§ INSTRUCTIONS FOR THE TASK
Set out the rows below as a numbered list, skipping any blank lines. Leave the pictures out of your list.

§ RECORDED INFORMATION
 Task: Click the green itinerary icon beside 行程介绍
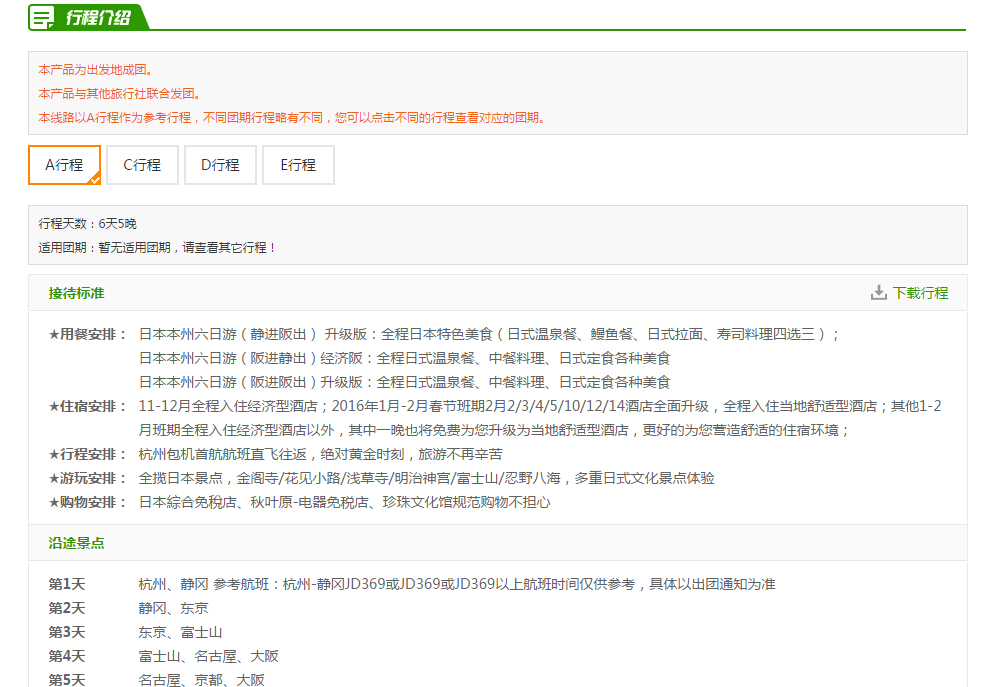tap(42, 17)
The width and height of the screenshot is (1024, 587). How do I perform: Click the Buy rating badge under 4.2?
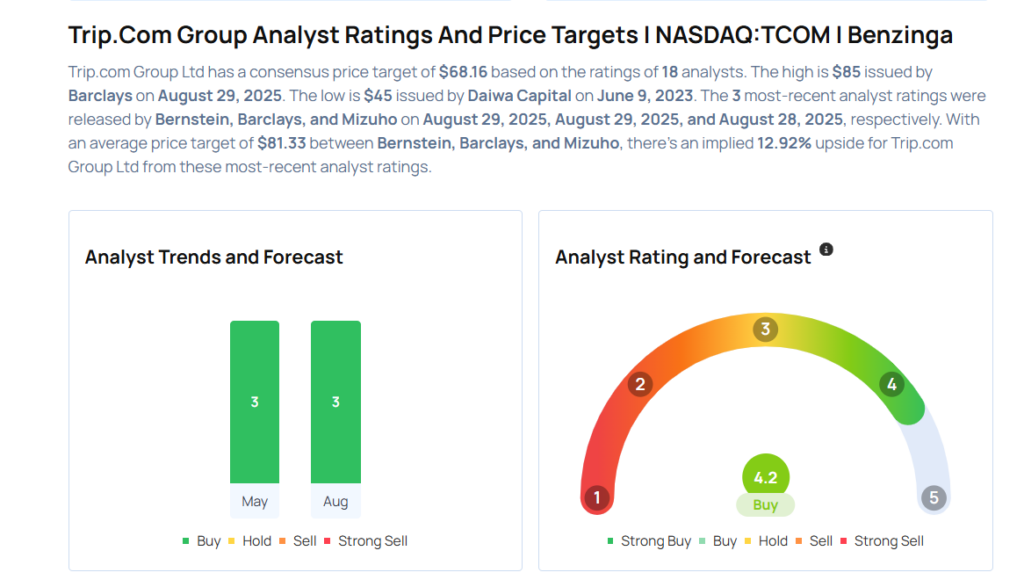[x=765, y=505]
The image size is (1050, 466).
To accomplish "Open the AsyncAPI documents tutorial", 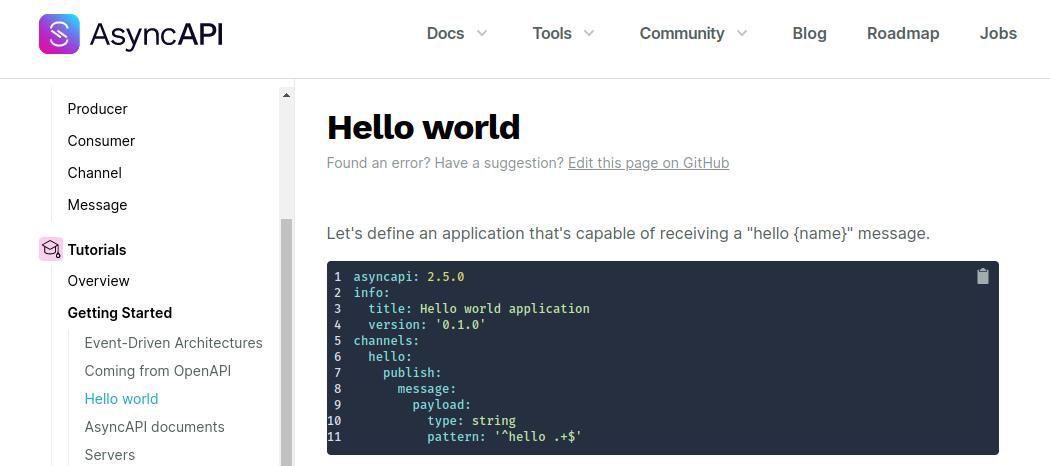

§ ANSWER TO THE TASK
1.  Task: Click the green itinerary icon beside 行程介绍
2. tap(42, 17)
3. The width and height of the screenshot is (1024, 587). How do I perform: Click the Buy rating badge under 4.2?
4. [x=765, y=505]
5. The image size is (1050, 466).
6. To accomplish "Open the AsyncAPI documents tutorial", 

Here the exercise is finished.